My suggestion for authors is pretty the same as it was when I last wrote about this topic. If you’re planning to publish a book that’s not a standard ebook or a simply fiction or nonfiction book that doesn’t require special binding, special paper, an odd format, high quality color reproduction, or any of the other things that you can’t do with print on demand, do yourself a favor.

Find a book professional and run your idea past them, it could save you a lot of frustration down the road.

journal
marketing

9 Comments

  1. Edwina Owens Elliott

    I kinda sorta made this mistake, producing a very expensive 10×10″ full color artbook. I really didn’t want to go over 30.00 for an asking price but I had to, just to break even. Of course, the more orders I get in, the less each book will cost to print so, I’ve really got to hustle my ass off to make this work. Thank goodness I was only looking to supplement my income with this venture. Otherwise I’d be up the creek.

    Reply
  2. Carolf Stine

    Do you have a book on how to set up a blog, or do you recomment Yaro Starak?

    Reply
    • Joel Friedlander

      Carolf, you can find many articles about blogging for authors here: Author Blogging 101 Articles although I don’t have a book on the subject.

      And yes, I highly recommend Yaro’s Blog Mastermind program, that’s how I got started. Here’s my link for his Blog Profits Blueprint, an amazing free ebook that will explain the whole process. (affiliate)

      Reply
  3. Michael W. Perry

    Quote: For instance, it’s simply not possible to publish an 800-page novel via print on demand and set your retail price at $9.95. Why? Because the book will cost you over $11.00 to produce, while you’ll receive less than $6.00 when each book is sold.

    How true! Even breaking that 800-page novel into four 200-page ones would be iffy to sell for $9.95 each, particularly given that you’ve now got to cover the costs of four covers rather than one. I generally find that, taking into account bookstore discounts, I need to price a 200-page book around $14.95 for publishing it to make sense. If they want cheaper than that, they can buy digital.
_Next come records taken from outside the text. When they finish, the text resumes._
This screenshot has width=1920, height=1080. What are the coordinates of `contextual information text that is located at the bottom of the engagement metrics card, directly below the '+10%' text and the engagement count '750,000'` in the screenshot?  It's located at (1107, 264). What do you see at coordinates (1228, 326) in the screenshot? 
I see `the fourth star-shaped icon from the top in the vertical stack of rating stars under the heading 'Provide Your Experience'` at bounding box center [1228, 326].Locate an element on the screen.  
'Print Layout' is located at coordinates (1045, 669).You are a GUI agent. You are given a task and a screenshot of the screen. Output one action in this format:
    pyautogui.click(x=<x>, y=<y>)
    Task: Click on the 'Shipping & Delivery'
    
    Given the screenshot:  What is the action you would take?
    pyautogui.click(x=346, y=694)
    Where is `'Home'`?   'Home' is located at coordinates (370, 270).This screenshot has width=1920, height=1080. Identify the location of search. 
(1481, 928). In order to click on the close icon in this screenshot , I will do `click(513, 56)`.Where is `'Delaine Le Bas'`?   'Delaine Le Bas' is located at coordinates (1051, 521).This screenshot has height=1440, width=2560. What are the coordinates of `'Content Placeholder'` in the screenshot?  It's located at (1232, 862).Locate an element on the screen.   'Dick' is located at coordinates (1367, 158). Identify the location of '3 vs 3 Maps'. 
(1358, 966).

    There are a few tricks that will keep costs down while remaining attractive. Near the end, when I’ve got the final page breaks coming together, I do my best to have chapters end well down on a left-hand page. That reduces the page count and means each chapter can start on a right-hand page, which looks good. There will also gets rid of partially filled right-hand pages or blank left-hand pages, both of which look poor. I suspect some major publishers employ editors who do just that, particularly for books that are expected to sell well.

    Besides, if you’re writing is like mine it is always improved by a bit more brevity.

    Reply
    • Joel Friedlander

      Michael, I couldn’t agree more about the salutary effects on my work of “writing shorter,” or aggressively pruning from one draft to the next.

      Reply
  4. Bill Hines

    Joel, sorry to post here, but I love your book templates but nobody ever answers questions sent to the contact me page about them. Just bringing it to your attention. I’d like to buy more, but have questions.

    Reply
    • Joel Friedlander

      Bill,

      Sorry you’re having trouble getting support, I’ve forwarded your inquiry to our support department and you will be hearing from them shortly.

      Reply
  5. Ernie Zelinski

    Great advice. Problem is, the people who need to follow this advice most likely will reject it. Need I say more?

    Reply
    • Joel Friedlander

      Ernie, unfortunately, I’m pretty sure you are correct. However, there’s a big audience out there, and author education is my top priority here, so on we go.